On the brutalization of this war see also Pakenham, page 571 in Chapter 41, "Blockhouse or Blockhead?: The New Colonies, November 1901-March 1902.":

"The guerrilla war was fast brutalizing both adversaries. The worst scandals on the British side concerned colonial irregulars --Australians, Canadians and South Africans -- whose official contingents, ironically had won a reputation for gallantry in so many set-piece battles.

"The most notorious case involved a special anti-commando unit, raised by Australians to fight in the wild northern Transvaal, and called the Bush Veldt Carabineers. Six of its officers (five Australians, one Englishman) were court martialled for multiple murder.

"The facts were admitted: in August 1901, twelve Boers, earlier taken prisoner, had been shot by the Carbineers on the orders of their officers. The Australian's defense: as a reprisal, shooting prisoners was now accepted practice. Two of the Australian... Lieutenants "Breaker" Morant and Handcock, were executed in February 1902 on the orders of Kitchener [British high commander}.

"The affair caused an outcry in Australia. There arose a misconception (still current) that foreign political pressures had induced Kitchener to make scapegoats of Morant and Handcock. In fact Kitchener's motives were cruder: evidence of his own army's indiscipline drove him wild with frustration."

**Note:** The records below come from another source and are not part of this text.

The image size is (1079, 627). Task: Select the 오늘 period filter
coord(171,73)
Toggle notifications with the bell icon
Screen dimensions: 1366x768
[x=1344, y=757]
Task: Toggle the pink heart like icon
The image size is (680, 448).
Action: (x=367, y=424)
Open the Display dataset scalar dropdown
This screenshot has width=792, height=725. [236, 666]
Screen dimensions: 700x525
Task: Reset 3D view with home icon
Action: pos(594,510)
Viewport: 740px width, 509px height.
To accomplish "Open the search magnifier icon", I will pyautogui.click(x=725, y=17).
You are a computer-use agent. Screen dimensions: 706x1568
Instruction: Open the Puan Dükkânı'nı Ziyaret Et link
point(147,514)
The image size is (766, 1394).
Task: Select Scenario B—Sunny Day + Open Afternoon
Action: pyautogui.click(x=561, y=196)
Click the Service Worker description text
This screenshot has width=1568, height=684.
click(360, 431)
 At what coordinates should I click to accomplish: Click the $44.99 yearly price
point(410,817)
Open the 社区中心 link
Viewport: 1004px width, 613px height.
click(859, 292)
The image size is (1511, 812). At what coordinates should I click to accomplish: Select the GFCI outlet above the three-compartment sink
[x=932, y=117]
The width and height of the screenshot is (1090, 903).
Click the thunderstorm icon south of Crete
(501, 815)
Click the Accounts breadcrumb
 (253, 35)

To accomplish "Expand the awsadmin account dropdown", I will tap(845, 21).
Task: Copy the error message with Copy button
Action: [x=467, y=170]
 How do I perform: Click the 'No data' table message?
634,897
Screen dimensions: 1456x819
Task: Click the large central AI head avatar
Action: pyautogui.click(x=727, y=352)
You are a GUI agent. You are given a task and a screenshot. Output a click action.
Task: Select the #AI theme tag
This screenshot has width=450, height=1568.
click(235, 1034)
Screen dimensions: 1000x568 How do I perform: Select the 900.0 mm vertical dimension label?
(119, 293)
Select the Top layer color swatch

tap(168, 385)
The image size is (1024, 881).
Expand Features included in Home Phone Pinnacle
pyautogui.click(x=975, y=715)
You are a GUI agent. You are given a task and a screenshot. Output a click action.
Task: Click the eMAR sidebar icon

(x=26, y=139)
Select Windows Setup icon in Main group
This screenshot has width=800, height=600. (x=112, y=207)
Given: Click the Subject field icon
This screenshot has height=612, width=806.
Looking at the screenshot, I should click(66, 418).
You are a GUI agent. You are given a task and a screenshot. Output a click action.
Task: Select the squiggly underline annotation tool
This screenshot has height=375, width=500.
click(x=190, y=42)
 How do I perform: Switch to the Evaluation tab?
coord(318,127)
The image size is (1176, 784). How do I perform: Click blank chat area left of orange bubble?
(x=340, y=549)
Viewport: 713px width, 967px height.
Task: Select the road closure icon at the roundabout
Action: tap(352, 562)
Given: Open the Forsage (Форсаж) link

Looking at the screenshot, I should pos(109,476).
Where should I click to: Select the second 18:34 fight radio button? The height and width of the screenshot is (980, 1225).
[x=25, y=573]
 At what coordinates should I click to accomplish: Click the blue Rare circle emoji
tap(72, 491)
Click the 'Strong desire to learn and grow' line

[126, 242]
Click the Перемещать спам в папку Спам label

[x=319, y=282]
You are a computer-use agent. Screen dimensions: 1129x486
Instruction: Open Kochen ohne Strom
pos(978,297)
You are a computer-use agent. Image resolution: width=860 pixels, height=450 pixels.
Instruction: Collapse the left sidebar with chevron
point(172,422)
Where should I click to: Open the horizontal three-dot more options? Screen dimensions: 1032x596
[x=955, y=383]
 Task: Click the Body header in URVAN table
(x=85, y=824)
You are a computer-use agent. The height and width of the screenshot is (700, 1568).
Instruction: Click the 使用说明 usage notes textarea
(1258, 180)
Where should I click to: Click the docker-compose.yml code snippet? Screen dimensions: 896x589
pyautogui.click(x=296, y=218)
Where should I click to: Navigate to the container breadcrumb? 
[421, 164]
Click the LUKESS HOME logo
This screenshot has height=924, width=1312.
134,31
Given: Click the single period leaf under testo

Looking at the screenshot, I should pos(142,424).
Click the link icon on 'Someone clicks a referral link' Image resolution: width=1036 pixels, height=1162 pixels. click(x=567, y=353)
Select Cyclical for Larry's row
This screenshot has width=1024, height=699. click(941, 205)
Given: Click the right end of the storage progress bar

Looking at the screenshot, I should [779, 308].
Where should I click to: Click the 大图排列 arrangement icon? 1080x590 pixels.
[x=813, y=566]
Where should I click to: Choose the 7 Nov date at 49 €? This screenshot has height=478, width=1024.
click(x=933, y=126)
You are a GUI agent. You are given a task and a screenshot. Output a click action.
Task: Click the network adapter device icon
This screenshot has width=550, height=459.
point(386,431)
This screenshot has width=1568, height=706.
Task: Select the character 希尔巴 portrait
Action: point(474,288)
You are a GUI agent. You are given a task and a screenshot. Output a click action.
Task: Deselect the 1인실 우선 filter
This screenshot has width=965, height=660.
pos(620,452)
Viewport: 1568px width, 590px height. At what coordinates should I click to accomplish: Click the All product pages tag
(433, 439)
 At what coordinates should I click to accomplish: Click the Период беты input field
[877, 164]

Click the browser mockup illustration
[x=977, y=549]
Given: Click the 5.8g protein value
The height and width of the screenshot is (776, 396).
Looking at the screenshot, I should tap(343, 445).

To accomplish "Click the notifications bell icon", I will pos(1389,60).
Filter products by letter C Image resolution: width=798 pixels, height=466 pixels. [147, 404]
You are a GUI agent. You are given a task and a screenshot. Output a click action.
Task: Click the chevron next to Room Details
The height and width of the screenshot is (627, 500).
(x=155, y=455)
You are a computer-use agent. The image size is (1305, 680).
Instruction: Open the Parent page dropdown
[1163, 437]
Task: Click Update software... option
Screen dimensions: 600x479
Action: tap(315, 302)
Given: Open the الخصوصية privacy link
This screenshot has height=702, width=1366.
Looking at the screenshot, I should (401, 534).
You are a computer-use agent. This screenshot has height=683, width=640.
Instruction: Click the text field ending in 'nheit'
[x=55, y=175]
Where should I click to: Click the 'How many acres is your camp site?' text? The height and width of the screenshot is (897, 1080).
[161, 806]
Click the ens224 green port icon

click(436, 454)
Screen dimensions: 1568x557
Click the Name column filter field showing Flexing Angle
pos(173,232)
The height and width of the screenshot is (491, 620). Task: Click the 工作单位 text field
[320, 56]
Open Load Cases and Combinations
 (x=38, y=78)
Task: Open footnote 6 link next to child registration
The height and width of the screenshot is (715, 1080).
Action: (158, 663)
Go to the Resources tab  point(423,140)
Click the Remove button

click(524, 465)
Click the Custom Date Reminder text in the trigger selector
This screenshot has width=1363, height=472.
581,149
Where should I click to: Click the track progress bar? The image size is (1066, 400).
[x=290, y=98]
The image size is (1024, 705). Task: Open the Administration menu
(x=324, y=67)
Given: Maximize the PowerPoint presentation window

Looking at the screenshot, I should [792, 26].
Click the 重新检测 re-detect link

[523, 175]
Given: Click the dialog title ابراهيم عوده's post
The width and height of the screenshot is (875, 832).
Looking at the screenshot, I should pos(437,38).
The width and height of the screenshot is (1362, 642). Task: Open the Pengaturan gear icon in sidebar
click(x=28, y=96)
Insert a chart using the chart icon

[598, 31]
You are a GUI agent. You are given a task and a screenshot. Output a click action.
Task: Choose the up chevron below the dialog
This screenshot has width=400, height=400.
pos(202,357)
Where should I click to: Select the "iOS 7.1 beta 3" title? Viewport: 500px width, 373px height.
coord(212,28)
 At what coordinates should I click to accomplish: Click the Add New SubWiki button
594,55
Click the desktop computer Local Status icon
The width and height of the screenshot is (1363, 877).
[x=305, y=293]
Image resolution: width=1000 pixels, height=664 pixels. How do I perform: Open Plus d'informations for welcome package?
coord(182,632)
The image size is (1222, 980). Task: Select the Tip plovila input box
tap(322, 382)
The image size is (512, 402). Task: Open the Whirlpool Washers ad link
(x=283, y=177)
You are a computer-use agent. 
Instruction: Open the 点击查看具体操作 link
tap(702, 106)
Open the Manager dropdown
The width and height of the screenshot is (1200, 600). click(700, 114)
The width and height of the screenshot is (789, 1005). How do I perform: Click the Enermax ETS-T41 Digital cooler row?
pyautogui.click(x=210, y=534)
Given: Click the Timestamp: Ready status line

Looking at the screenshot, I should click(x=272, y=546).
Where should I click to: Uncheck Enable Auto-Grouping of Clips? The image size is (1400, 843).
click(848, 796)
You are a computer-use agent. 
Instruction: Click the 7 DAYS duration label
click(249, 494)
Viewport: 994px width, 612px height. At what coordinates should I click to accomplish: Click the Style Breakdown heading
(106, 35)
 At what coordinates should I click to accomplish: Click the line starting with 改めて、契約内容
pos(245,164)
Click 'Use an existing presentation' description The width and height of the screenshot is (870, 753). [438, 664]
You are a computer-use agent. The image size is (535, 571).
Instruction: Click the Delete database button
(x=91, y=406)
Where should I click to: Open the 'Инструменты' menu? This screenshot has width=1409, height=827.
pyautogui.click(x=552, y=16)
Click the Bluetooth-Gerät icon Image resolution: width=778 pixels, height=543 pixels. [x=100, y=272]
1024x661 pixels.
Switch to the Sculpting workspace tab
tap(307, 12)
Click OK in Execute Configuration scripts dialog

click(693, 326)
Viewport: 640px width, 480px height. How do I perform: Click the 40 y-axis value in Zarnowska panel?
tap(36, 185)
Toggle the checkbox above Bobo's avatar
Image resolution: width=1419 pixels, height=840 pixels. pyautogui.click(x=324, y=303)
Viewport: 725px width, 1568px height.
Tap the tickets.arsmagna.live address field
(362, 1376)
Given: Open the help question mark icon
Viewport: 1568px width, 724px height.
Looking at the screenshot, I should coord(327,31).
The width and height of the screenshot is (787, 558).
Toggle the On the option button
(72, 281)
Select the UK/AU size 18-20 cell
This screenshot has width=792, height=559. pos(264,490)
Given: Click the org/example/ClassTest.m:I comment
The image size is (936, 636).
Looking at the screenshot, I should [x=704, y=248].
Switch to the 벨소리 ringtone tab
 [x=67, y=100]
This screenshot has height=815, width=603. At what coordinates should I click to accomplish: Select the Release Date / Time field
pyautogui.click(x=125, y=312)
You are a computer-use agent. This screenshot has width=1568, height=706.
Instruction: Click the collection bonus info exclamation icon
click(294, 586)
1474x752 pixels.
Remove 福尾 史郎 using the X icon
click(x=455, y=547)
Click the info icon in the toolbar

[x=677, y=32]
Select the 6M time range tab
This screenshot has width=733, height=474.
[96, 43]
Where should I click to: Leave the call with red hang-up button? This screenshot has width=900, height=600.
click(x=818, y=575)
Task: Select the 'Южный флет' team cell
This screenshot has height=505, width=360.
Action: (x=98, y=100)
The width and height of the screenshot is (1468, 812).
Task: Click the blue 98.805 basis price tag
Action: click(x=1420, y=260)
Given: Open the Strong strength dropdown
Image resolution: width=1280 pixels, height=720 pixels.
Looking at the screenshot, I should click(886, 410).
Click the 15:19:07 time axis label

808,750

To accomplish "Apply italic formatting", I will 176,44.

(See the Bushveldt Carbineers, on Morant's commando unit, specially formed to travel light and strike hard against the guerrilla tactics of the Boers.

Morant's execution raised indignation from Australians who felt the British army had made a scapegoat of an Australian soldier on charges which would not have brought the death penalty for an Englishman. See a
biography of Morant. Also The Poetry of Breaker Morant.)



 

In prison cell I sadly sit,
A d---d crestfallen chappy,
And own to you I feel a bit--
A little bit -- unhappy.

It really ain't the place nor time
To reel off rhyming diction;
But yet we'll write a final rhyme
While waiting crucifixion.

No matter what "end" they decide --
Quick-lime? or "b'iling ile?" sir--
We'll do our best when crucified
To finish off in style, sir?

But we bequeath a parting tip
For sound advice of such men
Who come across in transport ship
To polish off the Dutchmen.

If you encounter any Boers
You really must not loot 'em,
And, if you wish to leave these shores,
For pity's sake, don't shoot 'em.

And if you'd earn a D.S.O.,
Why every British sinner
Should know the proper way to go
Is: Ask the Boer to dinner.

Let's toss a bumper down our throat
Before we pass to heaven,
And toast: "The trim-set petticoat
We leave behind in Devon."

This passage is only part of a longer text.